Transcribe each of the lines below verbatim, preserving every character, space, and line break.

[Entries giving target coordinates]
━━━━━━━━━━━━━━━━

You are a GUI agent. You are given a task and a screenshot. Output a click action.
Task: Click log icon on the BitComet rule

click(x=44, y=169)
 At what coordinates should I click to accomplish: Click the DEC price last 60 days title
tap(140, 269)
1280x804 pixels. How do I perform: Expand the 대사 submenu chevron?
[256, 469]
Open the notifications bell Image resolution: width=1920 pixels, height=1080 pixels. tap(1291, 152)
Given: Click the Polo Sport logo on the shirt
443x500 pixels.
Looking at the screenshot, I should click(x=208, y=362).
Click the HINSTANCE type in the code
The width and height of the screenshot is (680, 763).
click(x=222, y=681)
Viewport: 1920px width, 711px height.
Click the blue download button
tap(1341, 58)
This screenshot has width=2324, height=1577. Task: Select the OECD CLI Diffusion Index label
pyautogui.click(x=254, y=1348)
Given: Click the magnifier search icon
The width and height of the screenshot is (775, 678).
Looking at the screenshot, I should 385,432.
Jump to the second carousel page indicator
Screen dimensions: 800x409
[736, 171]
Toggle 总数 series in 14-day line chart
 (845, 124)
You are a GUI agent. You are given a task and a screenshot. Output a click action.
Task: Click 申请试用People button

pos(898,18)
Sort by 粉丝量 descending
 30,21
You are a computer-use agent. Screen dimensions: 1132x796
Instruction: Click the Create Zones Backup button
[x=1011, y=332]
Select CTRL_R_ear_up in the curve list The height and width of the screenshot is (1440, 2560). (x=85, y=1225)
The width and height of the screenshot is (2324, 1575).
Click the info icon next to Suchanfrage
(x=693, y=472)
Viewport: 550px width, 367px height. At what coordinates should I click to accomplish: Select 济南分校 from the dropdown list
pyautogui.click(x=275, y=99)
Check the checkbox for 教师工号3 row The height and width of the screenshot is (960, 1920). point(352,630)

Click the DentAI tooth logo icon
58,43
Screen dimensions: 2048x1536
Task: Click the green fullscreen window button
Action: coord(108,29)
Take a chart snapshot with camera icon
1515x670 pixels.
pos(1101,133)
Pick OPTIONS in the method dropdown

━━━━━━━━━━━━━━━━

SOLUTION FOR THIS PROBLEM
You are a GUI agent. You are given a task and a screenshot. Output a click action.
Task: Click log icon on the BitComet rule

click(x=44, y=169)
 At what coordinates should I click to accomplish: Click the DEC price last 60 days title
tap(140, 269)
1280x804 pixels. How do I perform: Expand the 대사 submenu chevron?
[256, 469]
Open the notifications bell Image resolution: width=1920 pixels, height=1080 pixels. tap(1291, 152)
Given: Click the Polo Sport logo on the shirt
443x500 pixels.
Looking at the screenshot, I should click(x=208, y=362).
Click the HINSTANCE type in the code
The width and height of the screenshot is (680, 763).
click(x=222, y=681)
Viewport: 1920px width, 711px height.
Click the blue download button
tap(1341, 58)
This screenshot has width=2324, height=1577. Task: Select the OECD CLI Diffusion Index label
pyautogui.click(x=254, y=1348)
Given: Click the magnifier search icon
The width and height of the screenshot is (775, 678).
Looking at the screenshot, I should 385,432.
Jump to the second carousel page indicator
Screen dimensions: 800x409
[736, 171]
Toggle 总数 series in 14-day line chart
 (845, 124)
You are a GUI agent. You are given a task and a screenshot. Output a click action.
Task: Click 申请试用People button

pos(898,18)
Sort by 粉丝量 descending
 30,21
You are a computer-use agent. Screen dimensions: 1132x796
Instruction: Click the Create Zones Backup button
[x=1011, y=332]
Select CTRL_R_ear_up in the curve list The height and width of the screenshot is (1440, 2560). (x=85, y=1225)
The width and height of the screenshot is (2324, 1575).
Click the info icon next to Suchanfrage
(x=693, y=472)
Viewport: 550px width, 367px height. At what coordinates should I click to accomplish: Select 济南分校 from the dropdown list
pyautogui.click(x=275, y=99)
Check the checkbox for 教师工号3 row The height and width of the screenshot is (960, 1920). point(352,630)

Click the DentAI tooth logo icon
58,43
Screen dimensions: 2048x1536
Task: Click the green fullscreen window button
Action: coord(108,29)
Take a chart snapshot with camera icon
1515x670 pixels.
pos(1101,133)
Pick OPTIONS in the method dropdown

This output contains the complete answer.